SINGAPORE - Local billionaire Peter Lim and his son Kiat Lim have joined forces with Manchester United superstar Cristiano Ronaldo for the soft launch of ZujuGP, a digital platform to connect the football industry including fans, club owners, players, agents and scouts.
The company aims to drive communication and commerce in the global football community of four billion fans, allowing them to watch live games virtually, engage with players, buy merchandise and bet, while making it easier for clubs and agents to scout talents.
Beta testing for select users should begin in the first half of 2022 as it takes an "incremental approach".
Peter, 68, has owned La Liga club Valencia since 2014 and witnessed first-hand how football finances have taken a hit during the coronavirus pandemic. After some discussions with Kiat, a concept emerged in the first quarter of 2020.
ZujuGP co-founder Kiat, a 28-year-old businessman who grew up watching Manchester United games with his dad, told The Straits Times: "He has a great passion for football and while I'm not a coder or developer, I love technology and innovation and this all-in football app is a result of both our interests colliding.
"We believe that the way to increase revenue in football is through technology and delivering value to fans instead of just passively watching football.
"The end game is to be the go-to app for the football community, whether you are a fan, or a young talent looking for opportunities, or a coach looking for players, or anyone looking to get their feet wet in the industry.
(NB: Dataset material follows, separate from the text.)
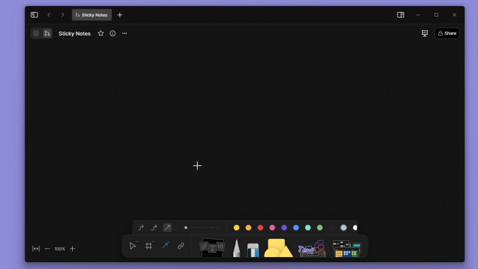 The image size is (478, 269). Describe the element at coordinates (49, 15) in the screenshot. I see `go back` at that location.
"I know it's big and huge, but I believe we can create this valuable product by building on the unique position my family is in, with my father being deeply anchored in football as one of the few Asian owners of a top football club."
Three of the platform's elements are promoted on its website. ZujuGamePlay will be a "virtual stadium where you can participate as a fan, pundit, bidder or event creator".
ZujuGP Exchange will offer a global database of talents, professionals and clubs for hiring opportunities, while ZujuGP Rank is a digital football academy that offers professional drills, specialist training, mentoring, nutrition and rehabilitative conditioning.
Kiat shared that there will be a heavy focus on the Asian market, and explained: "Even though its infrastructure may be behind Europe, the fan base and the reach in Asia are huge, and the connectivity is high. We believe this is a market full of untapped potential."


Last Wednesday (Oct 13), Ronaldo, whose image rights are owned and administered by Peter's Mint Media Sports, posted on Instagram a ZujuGP promotional video of him starring as a mask-wearing and umbrella-wielding warrior.
His changing face masks signal the changing face of football as audiences shift, revenues fluctuate and digitisation and failed breakaways disrupt the industry, according to the company.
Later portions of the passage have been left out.